Quando Letícia Fiaschi ingressou em uma graduação em tecnologia aos 17 anos, tinha muitas dúvidas. Não sabia exatamente a profissão que queria seguir, e não queria arriscar um curso de quatro anos do qual poderia se arrepender depois. O que começou como um teste, no entanto, logo se tornou uma decisão da qual a jovem se orgulha atualmente, depois de formada e inserida no mercado de trabalho. “Hoje vejo que fiz a escolha certa, e não sinto falta de uma formação como bacharel”, analisa. “O curso tecnológico foi bem completo para mim, e vejo que, comparando com pessoas que fizeram um curso de bacharel em Marketing, não ficou nada a desejar na minha formação.”

Letícia se formou como tecnóloga em Marketing pelo Centro Universitário Senac, em São Paulo, e garante que isso propulsionou sua carreira como não teria acontecido caso tivesse optado por uma graduação de quatro anos. Quando era estudante do ensino médio, trabalhava com seu pai, mas decidiu atuar profissionalmente em outro ramo. O curso fez com que conseguisse um emprego de recepcionista bilíngue em uma agência de publicidade e, assim que se formou, dois anos depois, foi efetivada e trabalha atualmente na área de atendimento da agência.

O que atraiu Letícia para uma formação como tecnóloga foram os três principais benefícios que esse tipo de graduação traz: a curta duração, que permite a inserção no mercado de trabalho mais cedo; o foco específico e a especialização dentro de uma área que admite amplas possibilidades de atuação; e a priorização da prática e da realidade do mercado em vez do aprofundamento em estudos teóricos.

Prática e mercado

Letícia considera ter chegado melhor preparada para atuar no mercado de trabalho após dois anos de curso do que ela observa em bacharéis com quatro anos de formação, mas que não têm uma visão tão pragmática da profissão sem ter tido experiência profissional anterior. “Sinto que tenho uma visão diferente, porque sei como aplicar no trabalho o que aprendi. Na hora da prática, podemos ver que a realidade é muito mais próxima da experiência vivida no curso em tecnologia do que em um bacharelado”, argumenta.

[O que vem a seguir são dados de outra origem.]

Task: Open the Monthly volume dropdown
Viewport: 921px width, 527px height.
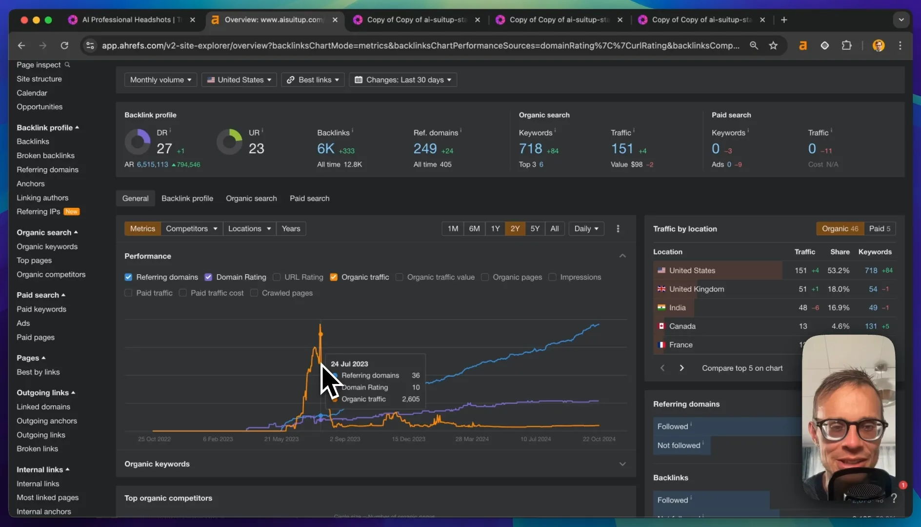Action: pos(160,80)
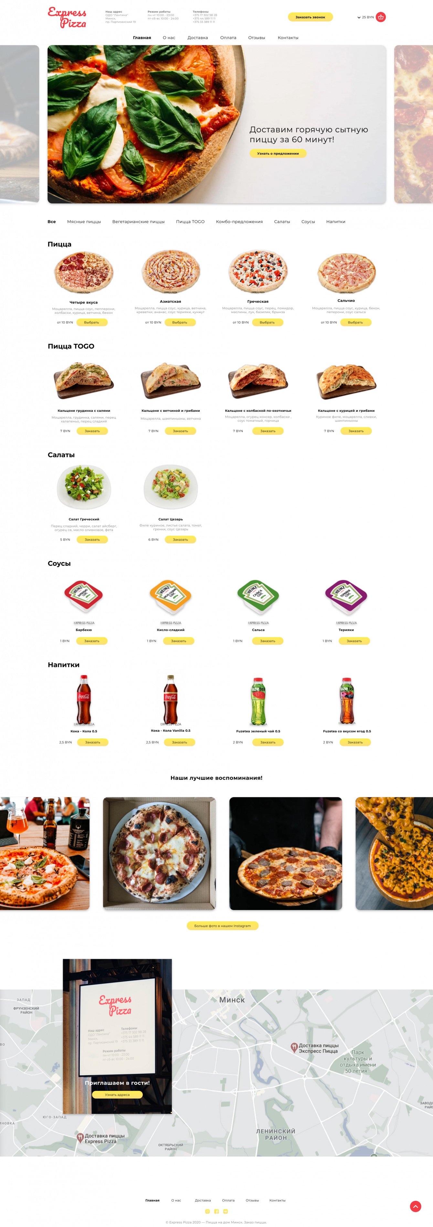Open Доставка in the top menu
This screenshot has width=433, height=1227.
(197, 38)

Segundo Danielle Filizola, coordenadora de Recursos Humanos da Quality Training RH, empresa especializada em recolocação profissional, em geral os professores de graduações tecnológicas são profissionais que estão inseridos no mercado de trabalho, e que levam a prática para a sala de aula. “Enquanto muitos professores do bacharelado seguiram a carreira acadêmica ou não estão mais no mercado de trabalho”, diz.

Stavros Xanthopoylos, vice-diretor do Instituto de Desenvolvimento Educacional da Fundação Getúlio Vargas (IDE/FGV), afirma que a maioria das graduações que não tecnológicas tem como fundamento ensinar o aluno o pensamento crítico e analítico. “O tecnólogo tem um perfil mais hands on (mão na massa)”, observa.

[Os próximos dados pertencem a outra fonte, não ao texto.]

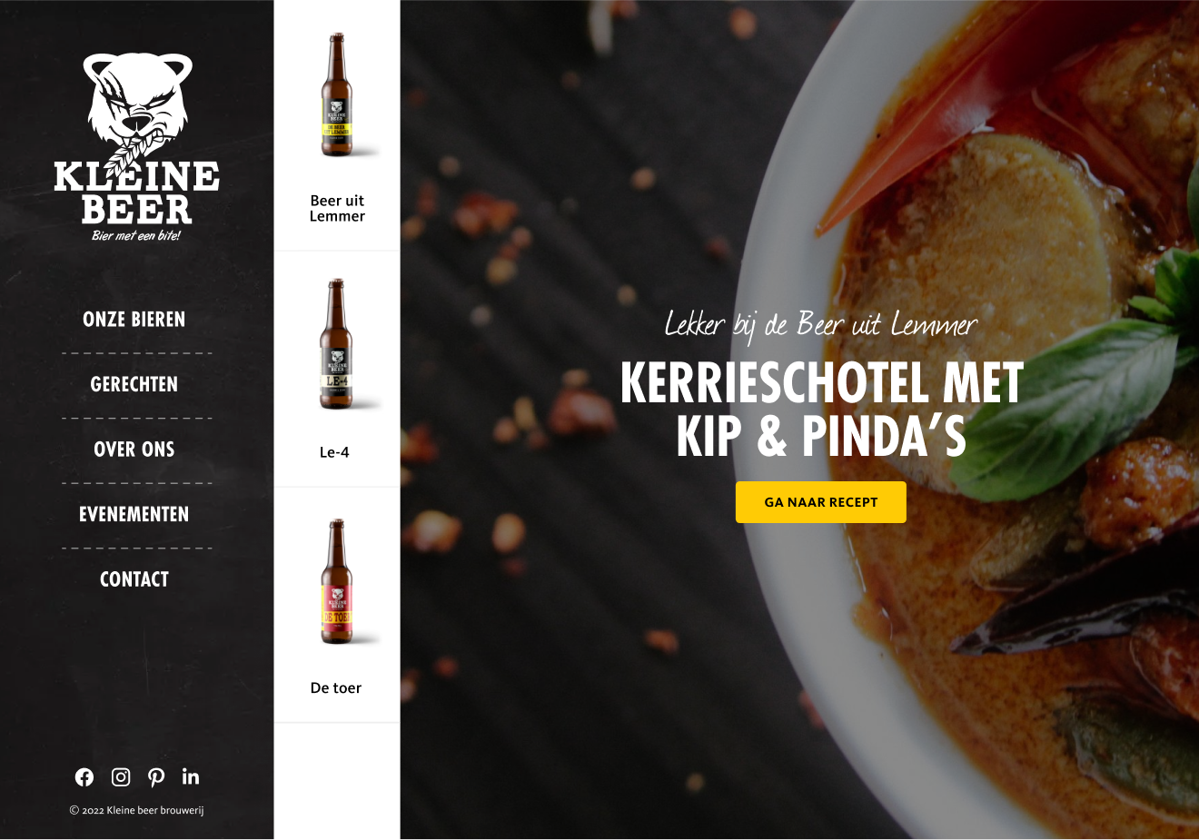Select the Beer uit Lemmer bottle image
The width and height of the screenshot is (1199, 840).
tap(337, 95)
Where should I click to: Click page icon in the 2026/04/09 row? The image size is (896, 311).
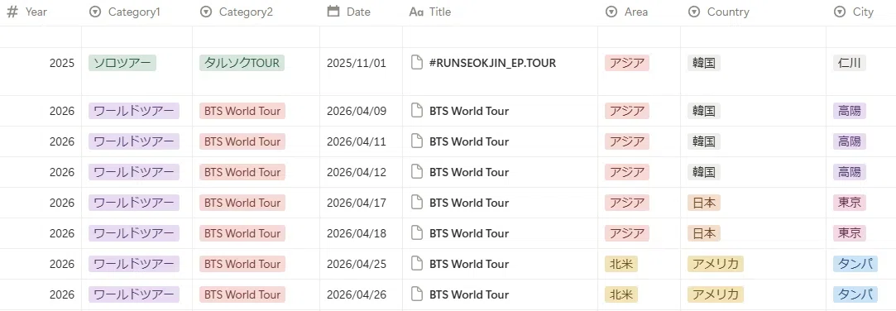click(x=417, y=111)
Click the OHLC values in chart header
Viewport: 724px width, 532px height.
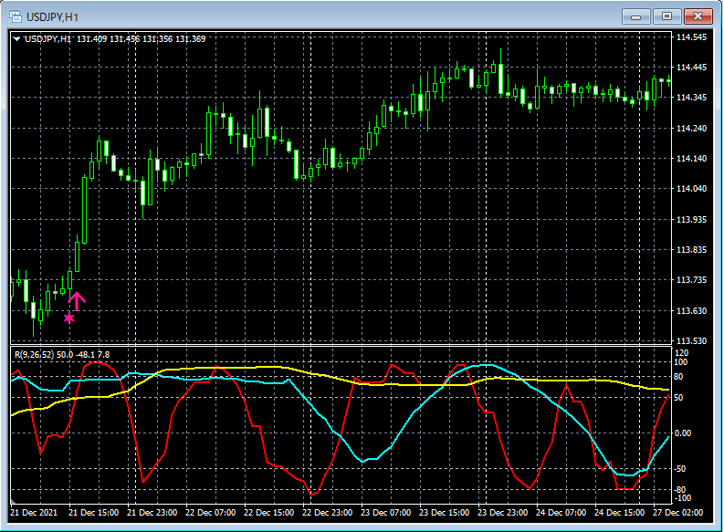[x=142, y=38]
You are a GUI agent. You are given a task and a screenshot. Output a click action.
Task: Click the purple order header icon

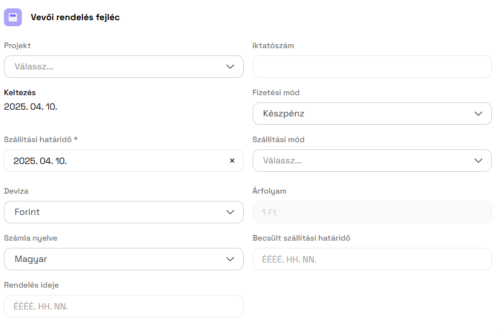tap(13, 17)
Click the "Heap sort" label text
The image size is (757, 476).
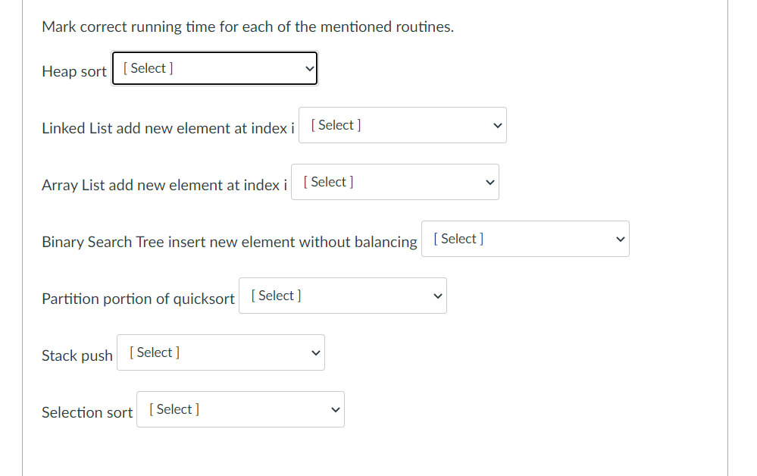(74, 71)
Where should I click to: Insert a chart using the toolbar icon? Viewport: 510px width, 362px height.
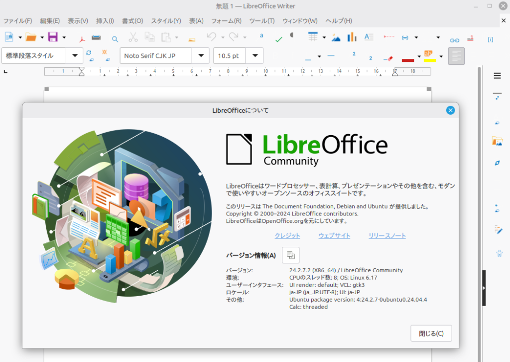pos(352,37)
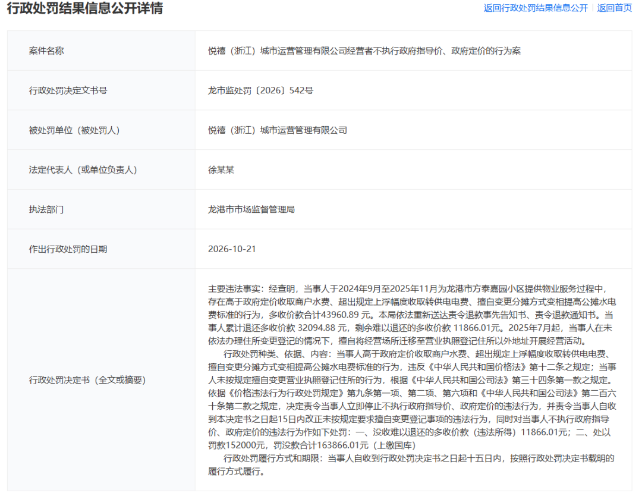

Não se trata de travar uma batalha entre a graduação em quatro anos e a tecnológica, em dois. Trata-se de apontar para o surgimento de novas possibilidades de formação, diferentes da tradicional, que têm transformado o perfil dos profissionais brasileiros em algo mais plural e que atende a diversos tipos de demanda do mercado de trabalho. “Quando os cursos em tecnologia surgiram, tinham como um dos propósitos atender alguns nichos de mercado emergentes que as carreiras mais tradicionais não contemplavam”, explica Eduardo Ehlers, diretor de graduação do Centro Universitário Senac.

Ele lembra que, em função de demandas regionais, muitas vezes é criado um curso de tecnologia mesmo não havendo um bacharelado na mesma área. “São cursos totalmente em sintonia com o mercado.” Segundo Eduardo, as áreas de Hotelaria, Produção Audiovisual, Jogos Digitais e Gastronomia são exemplos de carreiras que foram atendidas por cursos tecnológicos antes dos bacharelados.

Carreira focada

Nesse sentido, a formação de tecnólogos tem contribuído, de acordo com Eduardo, para a profissionalização de mercados emergentes, por um lado, e favorecido pessoas que gostariam de atuar em áreas específicas, mas que se viam presas na opção de cursar uma graduação abrangente de quatro anos sobre uma área mais ampla da que tinham como meta. Isso, para ele, contribui para o avanço mais rápido de determinados setores que trabalham em nichos, como o exemplo de Análise de Banco de Dados, em vez de um diploma em Tecnologia da Informação.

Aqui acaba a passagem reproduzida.